A los feligreses (que repiten con sinceridad el credo) se les han venido sumando una larga fila de conversos (y de trepas) que han optado por ganarse las simpatías de los poderosos y están llamando al realismo crudo e, incluso, se han puesto intensos para ganar un asiento en los vagones. Otros se han puesto iracundos y bravucones: no aceptan ninguna crítica y han decidido sumarse a la lógica de la descalificación personal ꟷcomo aprendieron del líderꟷ para eludir el debate.

Muy bien: dejemos de lado la cuestión de la democracia (supongamos que es aritmética y nada más); abandonemos el duelo por las instituciones autónomas diseñadas para contrapesar el presidencialismo (cuestan mucho y no sirven para nada, dicen); renunciemos a la pluralidad (¿para qué, si el pueblo es uno y ya dijo todo lo que quería?); y dejémonos de remilgos con la división de poderes (ya que los tres serán electos por la mayoría). Supongamos que debemos aceptar todo eso porque ya es así: porque lo que es, debe ser. Quienes discutimos que podría ser de otro modo, estamos fuera del mundo actual: así es y así será por voluntad popular, y punto.

Aceptando (sin conceder) ese argumento irreductible propongo entonces avanzar a cuestiones más concretas, porque asumo que el pueblo no eligió para estar peor. ¿Cuánto tiempo más necesita esa realidad actual para dejar de apelar al pasado como justificación de los problemas que nos agobian? ¿No fueron suficientes ya seis años? Quizás no, dirán, porque el daño causado por el neoliberalismo (ese saco en el que caben todos los temas) fue tan profundo que amerita al menos un periodo idéntico para borrar sus huellas. Vale. Pregunto entonces: ¿cómo tiempo más se tomará la purga para hacer efecto?

Supongo que feligreses, trepas y conversos convendrán en que el país tiene un problema de seguridad. Conozco su diagnóstico: fue herencia del pasado ominoso. También conozco la propuesta: hay que cambiar las causas sociales de la violencia, perfeccionar la coordinación, inyectar más inteligencia para desmantelar a los grupos del crimen organizado y fortalecer a la Guardia Nacional. Sin embargo, cambiar las causas sociales puede tomar tiempo y, entretanto, las y los jóvenes siguen siendo reclutados contra su voluntad en las filas del crimen organizado y los cárteles se siguen disputando con fiereza el control de las plazas y de los negocios ilícitos. No habrá permiso para matar (es la nueva formulación de la frase: “abrazos, no balazos”), de modo que la Guardia Nacional podrá hacer desfiles cargada de armas de alto calibre, pero no podrá usarlas. Y la inteligencia –especialmente la financiera—parece estar distraída con la clase política y con el llamado “círculo rojo”. ¿Cuánto tiempo más se necesita para suponer siquiera que disminuirá la violencia que corre libre por el país? ¿Tenemos derecho a preguntar sobre eso, o tampoco?

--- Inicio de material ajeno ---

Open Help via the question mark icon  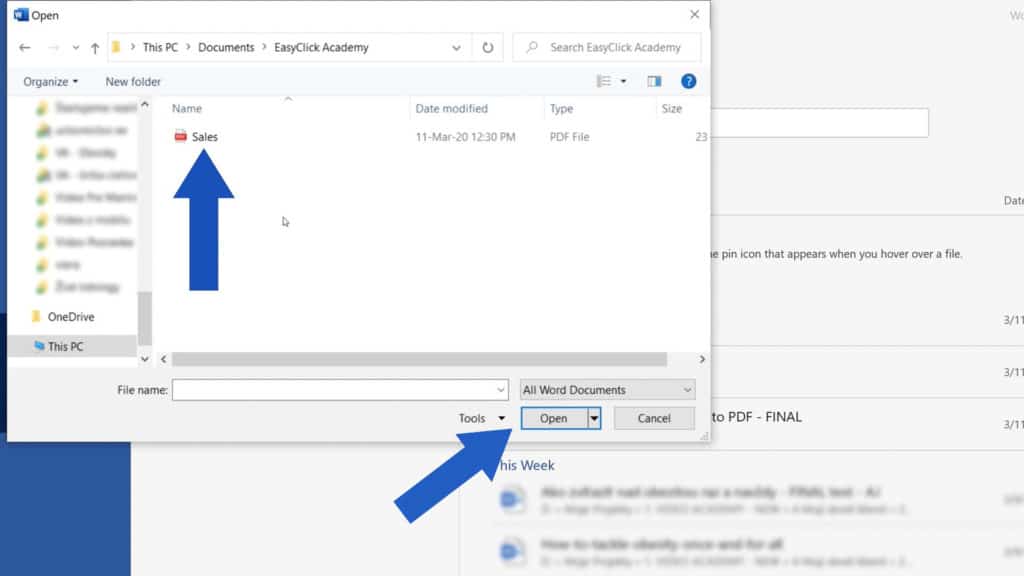(x=688, y=81)
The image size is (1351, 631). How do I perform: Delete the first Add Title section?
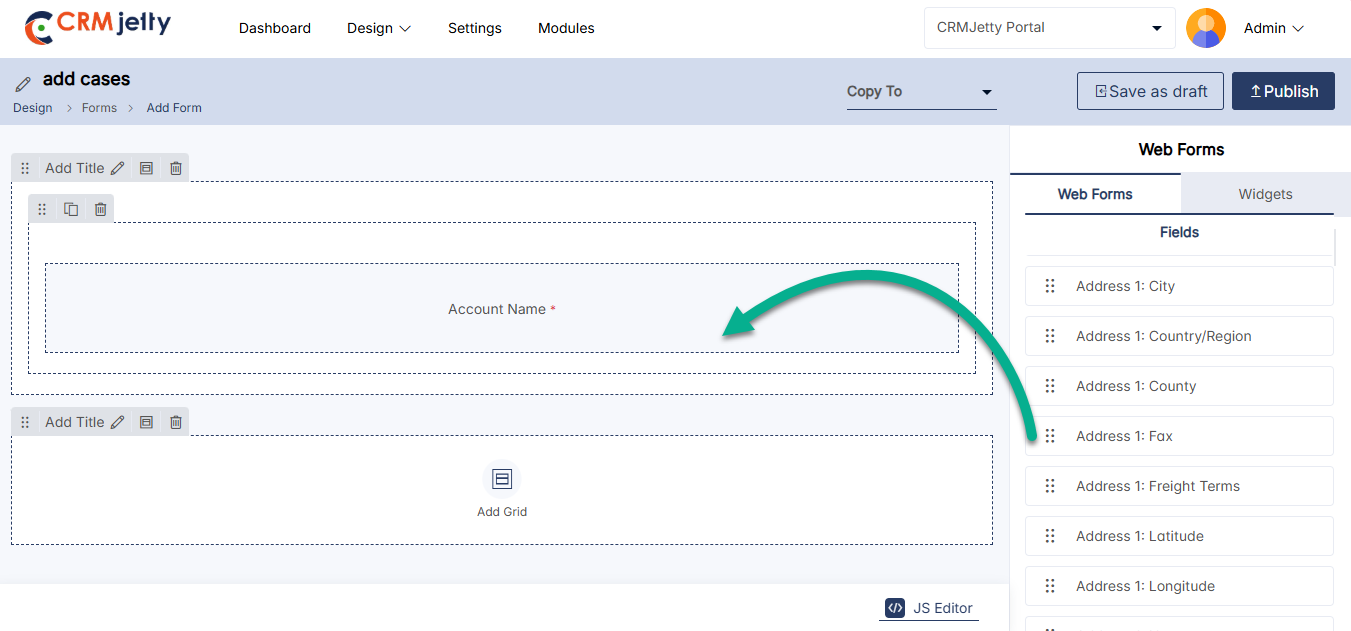click(x=176, y=169)
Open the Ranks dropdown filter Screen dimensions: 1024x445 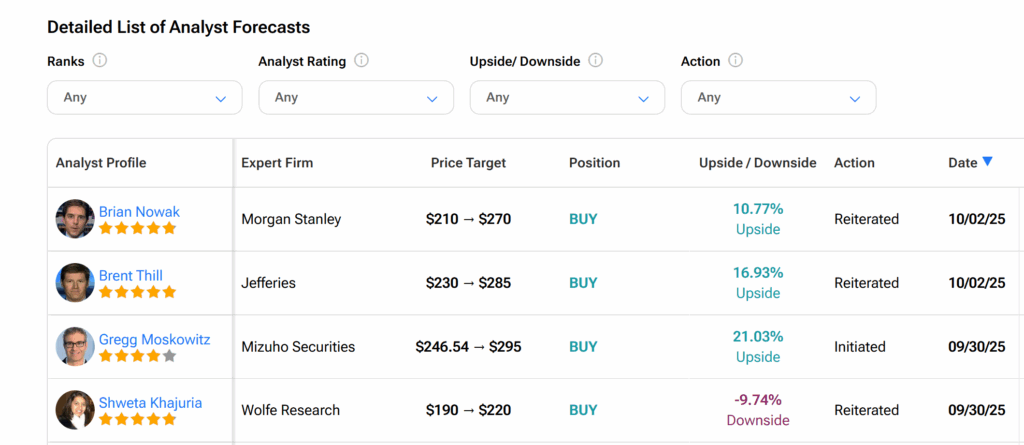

Ya nos dijeron que habrá farmacias junto a las cajas de pago del Banco de Bienestar. Suena bien. Pero el problema del desabasto de medicinas e insumos médicos corre por otras cuerdas: dejaron de comprar para ahorrarse dinero, disminuyeron las consultas y abandonaron los inventarios y la coordinación entre los distintos sistemas de salud que coexisten en México. ¿Cuánto tiempo más habrá que esperar para que, en esas farmacias, haya medicamentos que correspondan con los tratamientos ordenados por los médicos y no solo un montón de pastillas?

¿Podemos preguntar cómo se va a contener la inflación? ¿De la pérdida de años y de calidad en la educación? ¿De los derechos humanos? ¿Podemos preguntar, al menos, de la pérdida de bosques y de biomasa?

Cambiemos la conversación, porque para eso cambiamos de régimen: para resolver los problemas que nos agobian. ¿O eso tampoco es correcto?

Investigador de la Universidad de Guadalajara.